**ESTRATTO DEL DOCUMENTO:**
>>>>>

L’invenzione figurativa delle Americhe
Mostra Al Getty Center di Los Angeles, una esplorazione delle mitologie che hanno accompagnato la conquista dei due continenti americani
Mostra Al Getty Center di Los Angeles, una esplorazione delle mitologie che hanno accompagnato la conquista dei due continenti americani
Rieccoci qui, con i soliti europei conquistadores, un po’ arroganti e sempre a caccia di successi e territori da conquistare. Una mostra al Getty Center di Los Angeles, esplora radicalmente la comparsa di mitologie che hanno accompagnato la conquista dei due continenti americani.
Si è spesso sostenuto che l’America fosse un’invenzione europea. Da quel quasi mitologico 1492, fino quasi alla fine dell’Ottocento, chiunque riuscisse ad arrivare al di là dell’oceano – conquistatores, viaggiatori, artisti – aveva sempre creato immagini per testimoniare e raccontare il nuovo mondo e in qualche modo la propria narrazione dei fatti. Erano state così narrate spesso idee fantastiche, in libri, stampe, «leggende», e anche in oggetti che si rifacevano alle grandi risorse naturali dei nativi, che vivevano da sempre quelle terre appena incontrate.
Mischiando la concreta realtà del nuovo mondo, scoperto già da subito molto ricco, con le proprie tradizioni, convenzioni e interpretazioni, i nuovi arrivati avevano creato immagini portatili, che potevano essere poi copiate di continuo, in modo da poter circolare per tutto il mondo, per diffondere gli stessi stereotipi e pregiudizi.
La mostra (Re)Inventing the Americas: Repeat. Erase, Construct, aperta il 23 agosto al Getty Museum (fino all’8 gennaio del prossimo anno), cerca di analizzare proprio la creazione delle mitologie che erano nate durante la conquista e l’esplorazione dei due nuovi continenti, rivelando l’influenza che quei miti e quelle visioni, al limite dell’utopico, avevano avuto nel definire le Americhe.

<<<<<

**COSA FARAI:** Prosegui l'articolo sulla mostra del Getty Center dedicata all'invenzione figurativa delle Americhe, ripartendo subito dopo l'ultima frase riportata.

**DATI FORNITI:**
>>>>>

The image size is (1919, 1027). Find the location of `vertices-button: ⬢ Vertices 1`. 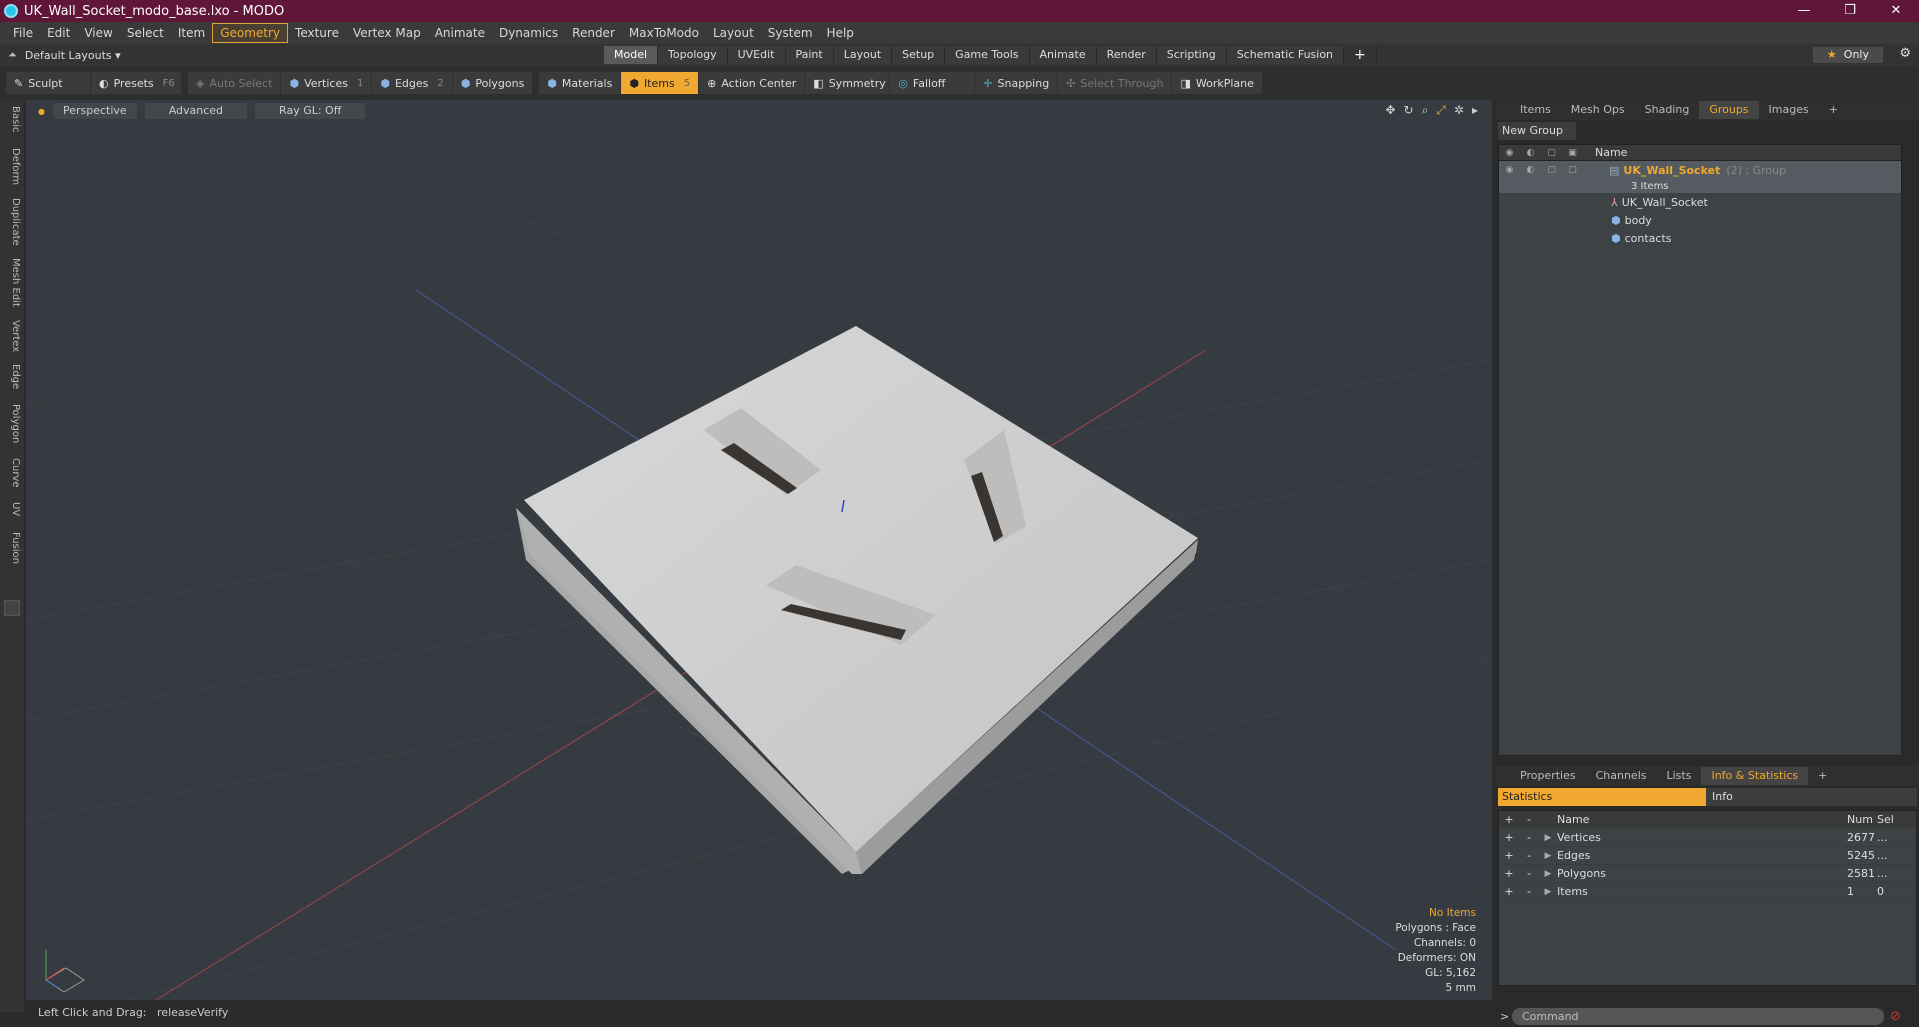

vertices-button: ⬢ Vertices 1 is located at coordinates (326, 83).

<<<<<
>>>>>

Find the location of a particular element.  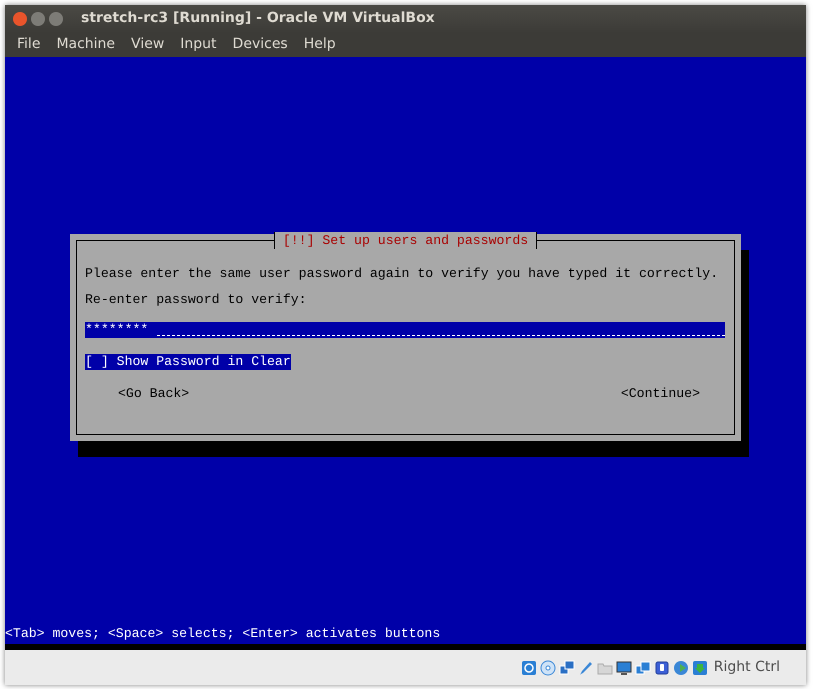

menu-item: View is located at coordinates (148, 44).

<<<<<

**RISULTATO ATTESO:**
La mostra ricontestualizza e incornicia di nuovo la colonizzazione e il materiale raccolto fino al XIX secolo, grazie al lavoro condotto dalla collezione del Getty Research Institute. Il quesito, la ricerca, restano la rappresentazione Europea dei due continenti americani. Come dice Mary Miller (direttrice del Getty Research Institute), «questa mostra propone l’idea che le Americhe siano state reinventate utilizzando le convenzioni e l’immaginazione europee».
La mostra è divisa in cinque diverse sezioni tematiche. La prima esamina le costruzioni allegoriche dell’America, considerando soprattutto la sorgente e l‘evoluzione di tutte queste immagini raccolte. Quindi, una seconda parte esplora la ricchezza naturale dei due continenti, sottolineando anche, e forse soprattutto, lo sfruttamento di tutte le risorse naturali. In una terza sezione viene descritta la costruzione degli archetipi del mondo nuovo e inesplorato, analizzando oggetti comuni. È il caso delle tante rappresentazioni della gente locale, degli indigeni raffigurati con piume, e anche del racconto dell’idolatria e del fenomeno del cannibalismo. La quarta sezione è interamente dedicata a immagini della conquista, in cui sono enfatizzati soprattutto i toni politici di certe narrazioni di quell’epoca storica e artistica, che inventava una nuova tradizione americana con radici Europee e, necessariamente, anche indigene.
E forse anche non solo di quel momento, visto che una parte magico-misteriosa resiste tuttora. La parte finale, e qui siamo davvero chiamati tutti in causa, osserva il lavoro dei viaggiatori europei, sottolineando differenze e punti in comune tra le due epoche, tra quella indigena e quella coloniale.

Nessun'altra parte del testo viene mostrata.